Methods: Patients in ASTERIA I/II, symptomatic despite approved doses of H1-antihistamines, were randomized to omalizumab 75/150/300 mg or placebo. Patients in GLACIAL who were symptomatic despite H1-antihistamines (up to 4x approved dose) plus H2-antihistamines, leukotriene-receptor antagonists or both, received omalizumab 300 mg or placebo. Itch severity scores and weekly number of hives scores for omalizumab 150/300 mg and placebo groups were analysed as relative percentage change and absolute change from baseline to Week 12. P-values are for absolute values relative to placebo and derived using ANCOVA t-test.

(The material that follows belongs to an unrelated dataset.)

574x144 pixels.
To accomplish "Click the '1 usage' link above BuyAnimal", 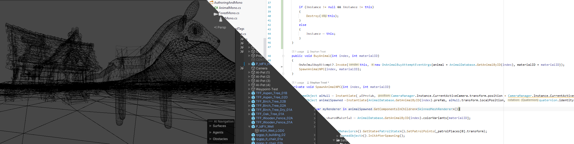I will 299,52.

Omalizumab 75 mg data are not presented.
Results: Itch severity and weekly number of hives scores (% [absolute]) were significantly improved from baseline for omalizumab 300 and 150 mg vs placebo at Week 12, across all Phase III studies.

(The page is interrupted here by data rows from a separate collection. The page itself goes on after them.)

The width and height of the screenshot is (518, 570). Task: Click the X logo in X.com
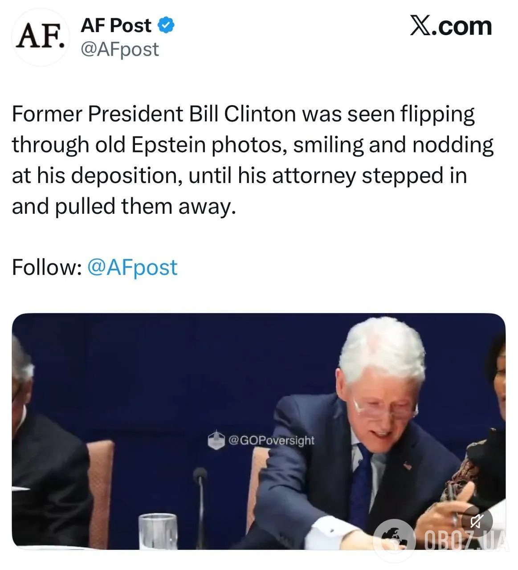421,26
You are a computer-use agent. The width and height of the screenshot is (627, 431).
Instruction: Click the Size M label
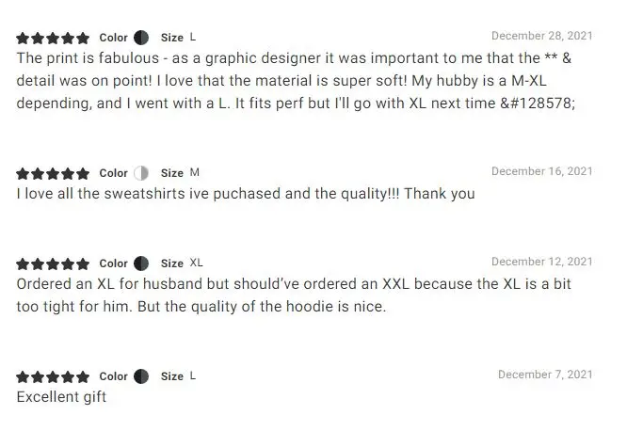coord(180,173)
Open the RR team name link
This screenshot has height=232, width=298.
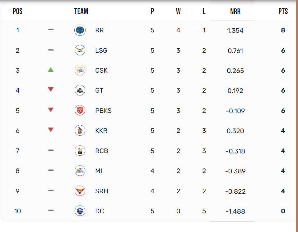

Itch severity scores: omalizumab 300 / 150 mg vs placebo
- ASTERIA I (n=318): 67% [-9.4] / 48% [-6.7] vs 26% [-3.6]; p<0.0001 / p=0.0012
- ASTERIA II (n=322): 71% [-9.8] / 56% [-8.1] vs 36% [-5.1]; p<0.001 / p<0.01
- GLACIAL (n=335): 62% [-8.6] vs 26% [-4.0]; p<0.001
Weekly number of hives scores: omalizumab 300 / 150 mg vs placebo
- ASTERIA I (n=318): 67% [-11.4] / 50% [-7.8] vs 25% [-4.4]; p<0.0001 / p=0.0017
- ASTERIA II (n=322): 74% [-12.0] / 57% [-9.8] vs 31% [-5.2]; p<0.001 / p<0.01
- GLACIAL (n=335): 62% [-10.5] vs 27% [-4.5]; p<0.001
No new safety signals were identified.
Conclusions: In all three Phase III studies, omalizumab improved symptoms in this post-hoc analysis of patients with inadequately controlled CSU/CIU; omalizumab 300 mg consistently showed the greatest improvements.